We need to get tough, for the love of the game
When Gianni Bencini founded Melita FC in 1933, the ethos of the amateur club was based on the maxim “for the love of the game”. Melita remains to this day, with special approval from the Malta Football Association, the only amateur football club in Malta.
But the ideal espoused by Mr Bencini has long been ditched in an era where football has become a very lucrative business, where players’ wages make heads turn. It seems footballers no longer play for the love of the game.
Nostalgia for a bygone era when football was purely an entertaining sport will do little to restore the values that Mr Bencini believed were an intrinsic part of the game.
Much as it is maligned, the onset of big money has helped improve the game as well as making it flourish and accessible to wider audiences. Football continues to enthral but money has also brought with it corruption, bribery and match-fixing.
The European football federation, UEFA, yesterday published the results of its inquiry into match-fixing allegations concerning the international match Malta played against Norway in 2007.
The findings show that a former national team player, who is still active in the domestic leagues, fell for the temptation of easy money and was guilty of match-fixing.
Two other footballers were cleared of similar charges.
The guilty player shamed himself and has set a very bad example for the hundreds of youngsters who play in nurseries and who aspire one day to represent their country.
Kevin Sammut should therefore be banned from the football community. His actions are deplorable.
What he did has tarnished Maltese football, which has long-suffered from accusations – often unsubstantiated – of corruption.
On the cusp of a new season that opens this weekend, the Malta Football Association has a daunting task ahead to restore credibility to the game.
When the scandal first came to light last year during the German trial of two notorious Croatian men, who ran what was described as Europe’s biggest match-fixing scandal, the MFA set the ball rolling to gather evidence.
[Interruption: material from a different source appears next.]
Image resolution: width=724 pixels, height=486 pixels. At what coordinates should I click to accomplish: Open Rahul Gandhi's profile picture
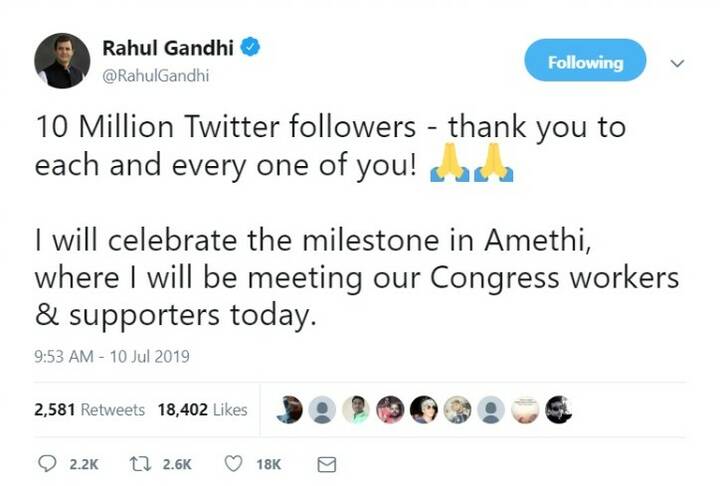[x=62, y=60]
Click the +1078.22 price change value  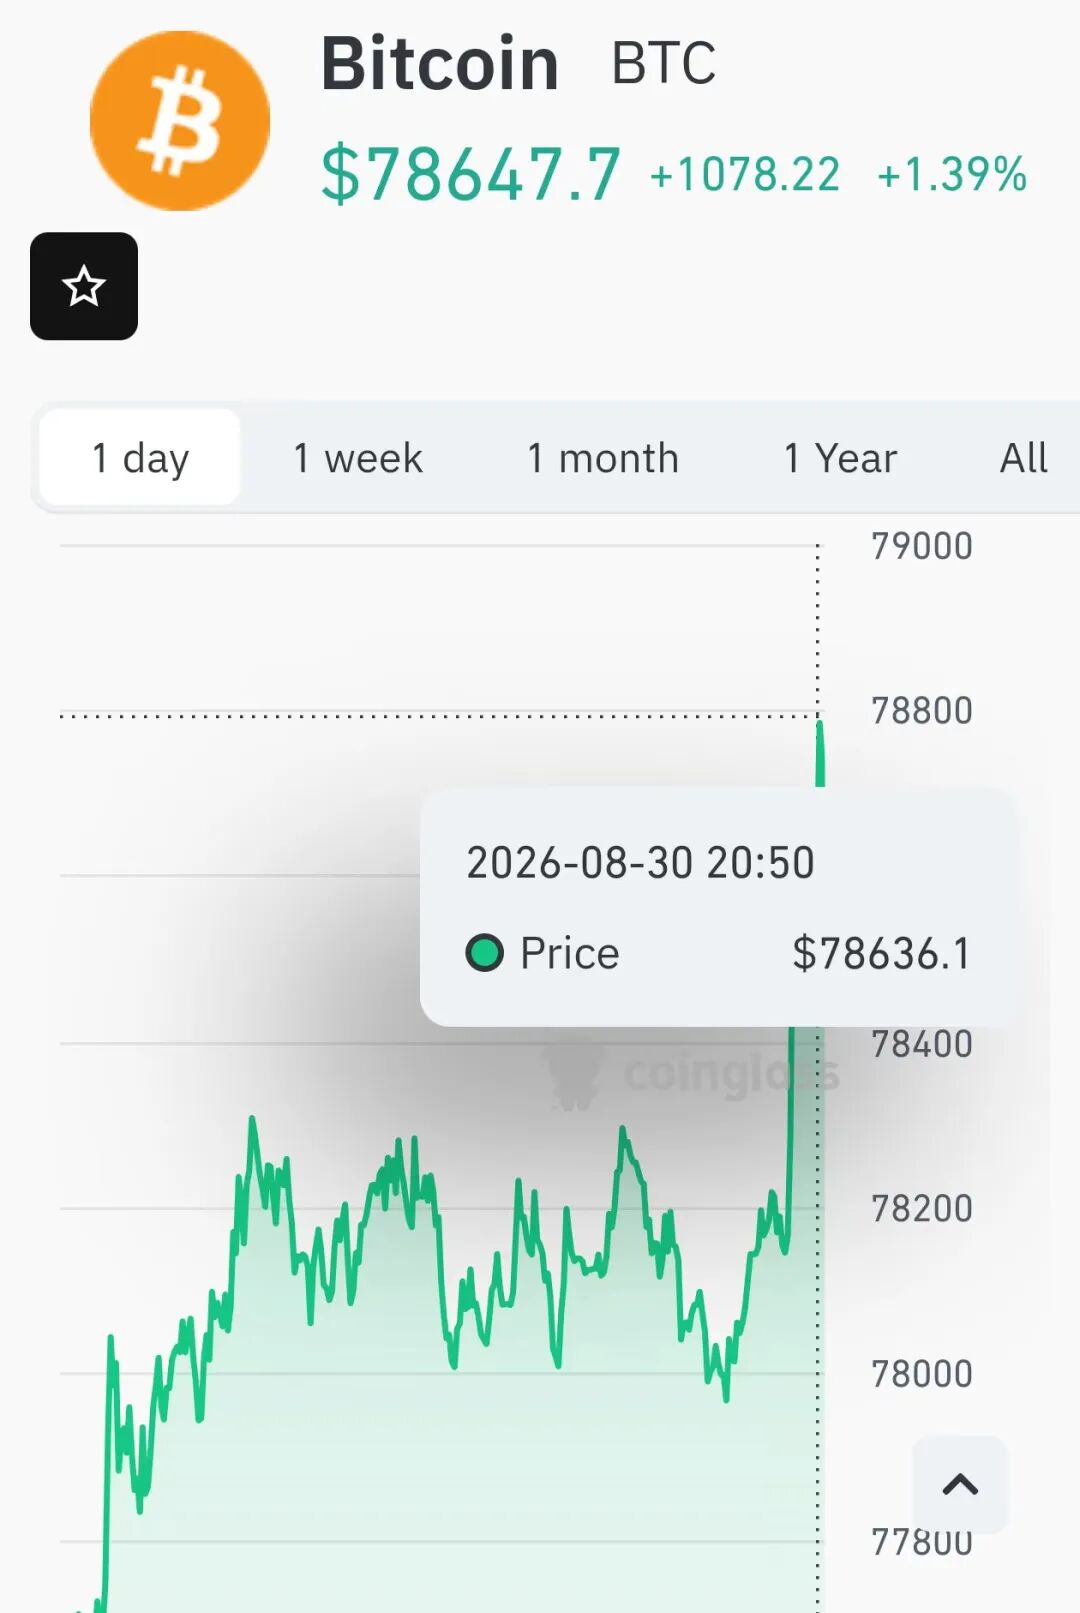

Some decried that the MFA was slow to react and the association was at the receiving end when it kept the results of an internal inquiry under wraps, passing on the findings to UEFA.
Whether the MFA could have been more expedient and proactive is a moot point but now that UEFA has concluded its own investigation, a tougher stand on corruption is required.
This case is not unique. There have been other instances involving domestic league matches. But the fact that the malaise has reached national team level is worrying and necessitates tough action. The association’s organs that investigate corruption allegations should be beefed up and no stone left unturned in weeding out those people at club level who unravel the positive values football is supposed to portray.
Corruption and football must not sit side by side. The fight against corruption has to be relentless and ruthless but it must be accompanied by an equally important effort to deal with the perception of corruption.
Fighting a negative perception is as important as fighting corruption itself. A negative perception can breed complicity and become a self-fulfilling prophecy.
The MFA has a daunting task ahead, but it should not be alone. Club administrators, players and supporters also have an important role to play if they truly cherish the values of football.
For the love of the game, the football community must get its act together.